Regarding social impact and influence, mentions vary between sources; the number of news items per article has an average of 0.63, with a median of 0 and range of 319. Similar patterns are observed for the number of mentions in blogs (mean 0.18, median 0, range 37), policy documents (mean 0.44, median 0, range 104), and patents (mean 0.0025, median 0, range 12). The average number of social media mentions on X/Twitter is 8, with a median of 1 and a range of 16,317. Other social media sources are rare (Facebook: average 0.15, median 0, range 38; Wikipedia: average 0.07, median 0, range 30; videos: average 0.0046, median 0, range 25). However, readers of Mendeley, a scientific reference management software program, are more frequent (average 68, median 34, range 8668).

3.3. Associations Between Variables

Table 3 shows the Pearson correlation coefficients between the quantitative variables. The strongest positive correlation for the citation count is the dependent variable, which is observed with Mendeley readers (0.84). This indicates that papers with a higher number of Mendeley readers tend to have significantly more citations. Policy mentions also show a notable positive correlation (0.45), suggesting that research papers referenced in policy documents are more likely to be cited in academic papers. Blog mentions (0.30) and journal average citations (0.29) are moderately correlated with citation count, showing that papers in journals with a high average citation rate per document or mentioned in blogs receive more citations. Furthermore, the Scimago Journal Rank (SJR) has a positive correlation of 0.26 with the citation count, indicating that papers published in higher-ranked journals are more likely to be cited.

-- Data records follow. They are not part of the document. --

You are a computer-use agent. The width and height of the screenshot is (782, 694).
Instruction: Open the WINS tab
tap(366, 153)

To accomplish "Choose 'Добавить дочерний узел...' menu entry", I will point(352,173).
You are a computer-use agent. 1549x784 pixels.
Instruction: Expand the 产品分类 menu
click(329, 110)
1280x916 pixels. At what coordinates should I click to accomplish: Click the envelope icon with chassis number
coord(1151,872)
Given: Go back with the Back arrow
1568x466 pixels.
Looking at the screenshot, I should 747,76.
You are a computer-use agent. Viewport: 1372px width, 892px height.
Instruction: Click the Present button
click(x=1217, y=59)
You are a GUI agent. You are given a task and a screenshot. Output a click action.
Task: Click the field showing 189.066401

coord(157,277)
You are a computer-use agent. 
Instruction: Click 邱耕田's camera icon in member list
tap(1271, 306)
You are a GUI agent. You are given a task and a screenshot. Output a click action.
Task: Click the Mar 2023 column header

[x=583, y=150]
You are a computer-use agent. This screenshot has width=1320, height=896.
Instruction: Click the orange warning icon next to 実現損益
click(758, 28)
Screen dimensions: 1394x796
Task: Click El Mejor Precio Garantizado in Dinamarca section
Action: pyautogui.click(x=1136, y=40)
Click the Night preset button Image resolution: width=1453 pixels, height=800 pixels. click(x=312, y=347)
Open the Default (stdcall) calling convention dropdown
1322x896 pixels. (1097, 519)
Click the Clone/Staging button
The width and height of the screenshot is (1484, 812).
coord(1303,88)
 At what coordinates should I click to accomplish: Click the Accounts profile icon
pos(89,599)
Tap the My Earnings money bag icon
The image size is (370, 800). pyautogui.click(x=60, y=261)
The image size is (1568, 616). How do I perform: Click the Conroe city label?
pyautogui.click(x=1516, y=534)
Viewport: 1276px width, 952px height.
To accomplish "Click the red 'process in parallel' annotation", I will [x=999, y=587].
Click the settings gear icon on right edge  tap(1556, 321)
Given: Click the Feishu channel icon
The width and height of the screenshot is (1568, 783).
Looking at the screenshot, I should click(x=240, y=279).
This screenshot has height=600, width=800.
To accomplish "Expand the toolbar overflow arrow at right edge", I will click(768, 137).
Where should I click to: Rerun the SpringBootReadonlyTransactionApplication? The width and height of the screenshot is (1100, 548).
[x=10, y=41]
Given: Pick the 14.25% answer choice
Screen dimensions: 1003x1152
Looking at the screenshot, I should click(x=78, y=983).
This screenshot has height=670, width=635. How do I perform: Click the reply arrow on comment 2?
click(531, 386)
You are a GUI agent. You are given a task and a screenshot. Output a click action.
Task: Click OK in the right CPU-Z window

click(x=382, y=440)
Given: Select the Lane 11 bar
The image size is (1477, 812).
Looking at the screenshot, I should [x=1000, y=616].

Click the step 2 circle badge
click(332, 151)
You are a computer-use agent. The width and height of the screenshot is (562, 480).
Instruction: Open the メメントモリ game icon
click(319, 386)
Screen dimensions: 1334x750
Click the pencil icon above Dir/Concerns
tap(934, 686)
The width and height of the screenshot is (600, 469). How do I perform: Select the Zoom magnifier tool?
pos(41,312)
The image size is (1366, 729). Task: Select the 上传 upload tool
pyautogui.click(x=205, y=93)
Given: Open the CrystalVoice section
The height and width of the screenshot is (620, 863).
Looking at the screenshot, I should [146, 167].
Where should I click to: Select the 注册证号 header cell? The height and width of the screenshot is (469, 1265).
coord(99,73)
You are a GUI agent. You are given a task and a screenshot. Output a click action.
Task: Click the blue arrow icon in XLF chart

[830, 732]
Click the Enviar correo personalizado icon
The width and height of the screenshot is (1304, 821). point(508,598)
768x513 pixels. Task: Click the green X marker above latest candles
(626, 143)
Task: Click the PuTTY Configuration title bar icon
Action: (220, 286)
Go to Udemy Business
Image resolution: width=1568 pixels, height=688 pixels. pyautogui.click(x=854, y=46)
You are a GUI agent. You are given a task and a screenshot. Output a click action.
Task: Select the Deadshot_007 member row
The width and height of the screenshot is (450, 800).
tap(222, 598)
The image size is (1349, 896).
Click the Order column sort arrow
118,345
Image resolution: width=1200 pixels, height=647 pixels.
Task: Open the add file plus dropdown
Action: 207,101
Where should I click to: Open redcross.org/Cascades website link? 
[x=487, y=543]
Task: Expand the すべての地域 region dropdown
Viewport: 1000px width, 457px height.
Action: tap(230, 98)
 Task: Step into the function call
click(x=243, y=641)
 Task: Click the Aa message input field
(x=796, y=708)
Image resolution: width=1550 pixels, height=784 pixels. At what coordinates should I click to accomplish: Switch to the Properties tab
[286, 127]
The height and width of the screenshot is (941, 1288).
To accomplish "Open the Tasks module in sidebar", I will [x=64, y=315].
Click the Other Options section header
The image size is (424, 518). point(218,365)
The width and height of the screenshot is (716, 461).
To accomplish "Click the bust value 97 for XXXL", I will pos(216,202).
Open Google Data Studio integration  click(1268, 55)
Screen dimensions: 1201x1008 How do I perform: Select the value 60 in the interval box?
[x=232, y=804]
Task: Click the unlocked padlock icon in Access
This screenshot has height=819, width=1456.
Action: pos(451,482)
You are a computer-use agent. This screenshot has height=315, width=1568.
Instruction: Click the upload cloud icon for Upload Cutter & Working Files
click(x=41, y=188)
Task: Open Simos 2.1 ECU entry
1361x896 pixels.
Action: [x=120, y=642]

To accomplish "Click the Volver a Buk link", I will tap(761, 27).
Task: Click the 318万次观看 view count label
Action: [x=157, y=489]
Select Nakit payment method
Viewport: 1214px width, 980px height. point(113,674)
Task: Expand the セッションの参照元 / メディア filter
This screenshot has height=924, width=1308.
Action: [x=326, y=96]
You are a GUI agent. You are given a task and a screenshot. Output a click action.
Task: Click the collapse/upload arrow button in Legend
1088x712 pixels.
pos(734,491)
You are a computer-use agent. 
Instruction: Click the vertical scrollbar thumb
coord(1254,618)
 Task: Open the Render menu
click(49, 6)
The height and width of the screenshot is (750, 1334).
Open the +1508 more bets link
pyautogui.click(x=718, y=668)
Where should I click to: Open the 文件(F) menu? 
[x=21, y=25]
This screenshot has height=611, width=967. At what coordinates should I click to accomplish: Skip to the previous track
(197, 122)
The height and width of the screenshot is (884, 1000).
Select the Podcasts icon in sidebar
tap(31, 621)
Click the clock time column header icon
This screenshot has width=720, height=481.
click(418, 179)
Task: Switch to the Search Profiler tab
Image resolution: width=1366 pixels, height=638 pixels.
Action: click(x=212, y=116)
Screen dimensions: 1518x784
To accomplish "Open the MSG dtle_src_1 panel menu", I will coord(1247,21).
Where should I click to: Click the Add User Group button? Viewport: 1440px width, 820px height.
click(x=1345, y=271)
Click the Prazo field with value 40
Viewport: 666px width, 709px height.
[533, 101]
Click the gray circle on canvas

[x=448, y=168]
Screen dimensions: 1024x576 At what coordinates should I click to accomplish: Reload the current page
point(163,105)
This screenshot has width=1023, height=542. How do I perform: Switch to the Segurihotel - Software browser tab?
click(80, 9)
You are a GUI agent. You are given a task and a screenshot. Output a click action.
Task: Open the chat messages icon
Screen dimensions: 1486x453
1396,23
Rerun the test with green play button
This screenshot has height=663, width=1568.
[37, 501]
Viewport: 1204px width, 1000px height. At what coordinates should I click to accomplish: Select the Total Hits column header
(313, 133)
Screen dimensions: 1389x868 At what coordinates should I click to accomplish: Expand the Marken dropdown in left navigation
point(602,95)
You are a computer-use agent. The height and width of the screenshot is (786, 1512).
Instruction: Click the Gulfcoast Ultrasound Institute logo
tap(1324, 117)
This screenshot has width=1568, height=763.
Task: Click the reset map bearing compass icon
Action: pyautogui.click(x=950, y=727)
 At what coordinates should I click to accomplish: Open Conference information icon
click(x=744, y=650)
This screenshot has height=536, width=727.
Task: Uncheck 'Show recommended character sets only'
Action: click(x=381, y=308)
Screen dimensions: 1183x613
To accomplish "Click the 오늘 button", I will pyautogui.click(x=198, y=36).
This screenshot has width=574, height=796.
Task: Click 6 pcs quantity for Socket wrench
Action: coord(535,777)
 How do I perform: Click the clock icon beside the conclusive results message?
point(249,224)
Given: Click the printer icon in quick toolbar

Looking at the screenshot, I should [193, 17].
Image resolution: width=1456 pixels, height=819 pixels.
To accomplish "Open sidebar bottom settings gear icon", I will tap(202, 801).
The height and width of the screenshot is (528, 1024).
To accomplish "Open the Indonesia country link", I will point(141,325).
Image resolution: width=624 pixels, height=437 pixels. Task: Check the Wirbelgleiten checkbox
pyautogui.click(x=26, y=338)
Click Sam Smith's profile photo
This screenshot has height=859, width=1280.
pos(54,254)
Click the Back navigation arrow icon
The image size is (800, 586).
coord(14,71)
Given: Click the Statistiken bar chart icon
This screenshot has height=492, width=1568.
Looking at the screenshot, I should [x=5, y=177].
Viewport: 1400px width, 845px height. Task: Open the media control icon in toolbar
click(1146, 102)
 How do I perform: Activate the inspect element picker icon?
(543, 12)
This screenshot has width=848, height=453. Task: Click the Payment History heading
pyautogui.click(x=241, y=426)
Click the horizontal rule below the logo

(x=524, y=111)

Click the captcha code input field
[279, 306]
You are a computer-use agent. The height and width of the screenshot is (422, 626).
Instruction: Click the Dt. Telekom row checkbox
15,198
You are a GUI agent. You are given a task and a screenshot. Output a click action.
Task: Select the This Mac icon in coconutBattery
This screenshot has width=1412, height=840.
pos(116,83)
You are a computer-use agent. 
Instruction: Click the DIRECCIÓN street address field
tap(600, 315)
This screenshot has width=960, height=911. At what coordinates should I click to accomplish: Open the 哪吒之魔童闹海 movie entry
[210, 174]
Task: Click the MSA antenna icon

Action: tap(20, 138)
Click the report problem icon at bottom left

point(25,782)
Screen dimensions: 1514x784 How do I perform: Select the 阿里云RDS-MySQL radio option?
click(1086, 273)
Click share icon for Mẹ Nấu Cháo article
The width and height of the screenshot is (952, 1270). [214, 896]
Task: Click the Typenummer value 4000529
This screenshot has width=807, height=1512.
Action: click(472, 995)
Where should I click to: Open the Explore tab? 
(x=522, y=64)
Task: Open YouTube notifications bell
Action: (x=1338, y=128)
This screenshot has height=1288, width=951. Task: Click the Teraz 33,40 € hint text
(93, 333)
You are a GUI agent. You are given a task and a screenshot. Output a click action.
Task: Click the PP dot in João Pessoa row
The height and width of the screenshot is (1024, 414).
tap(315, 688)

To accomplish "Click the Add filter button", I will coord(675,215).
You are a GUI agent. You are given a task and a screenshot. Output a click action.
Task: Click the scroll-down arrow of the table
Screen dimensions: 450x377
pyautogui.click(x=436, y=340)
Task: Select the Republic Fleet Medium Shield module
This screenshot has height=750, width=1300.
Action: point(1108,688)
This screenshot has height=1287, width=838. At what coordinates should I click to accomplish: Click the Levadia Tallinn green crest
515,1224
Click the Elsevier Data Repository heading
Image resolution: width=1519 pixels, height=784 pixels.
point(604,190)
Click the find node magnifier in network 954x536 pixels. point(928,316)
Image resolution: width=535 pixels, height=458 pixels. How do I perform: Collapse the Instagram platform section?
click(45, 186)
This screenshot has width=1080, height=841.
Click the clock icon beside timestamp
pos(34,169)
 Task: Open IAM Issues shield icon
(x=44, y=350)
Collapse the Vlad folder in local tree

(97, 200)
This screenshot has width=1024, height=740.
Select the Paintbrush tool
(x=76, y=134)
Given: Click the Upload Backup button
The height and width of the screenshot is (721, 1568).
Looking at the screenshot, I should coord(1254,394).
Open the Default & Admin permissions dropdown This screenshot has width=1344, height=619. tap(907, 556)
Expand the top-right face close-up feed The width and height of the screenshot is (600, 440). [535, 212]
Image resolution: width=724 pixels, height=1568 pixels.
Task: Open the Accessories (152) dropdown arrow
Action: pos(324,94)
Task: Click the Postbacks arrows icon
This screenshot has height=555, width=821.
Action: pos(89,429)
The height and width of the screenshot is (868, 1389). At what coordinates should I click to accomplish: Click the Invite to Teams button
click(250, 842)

Table 3. Pearson’s correlations.

Other variables with notable positive correlations include news mentions (0.21), patent mentions (0.19), journal expert ratings (0.18), and Wikipedia mentions (0.18). Although these correlations are weaker compared to Mendeley readers or policy mentions, they still suggest some influence on citation counts. The year of publication shows a slight negative correlation with citation counts (−0.14), which is expected as older papers have more time to accumulate citations. In addition, the SJR best quartile has a negative correlation of −0.15, which is due to the coding, where quartile 1 corresponds to the top level and quartile 4 to the bottom level.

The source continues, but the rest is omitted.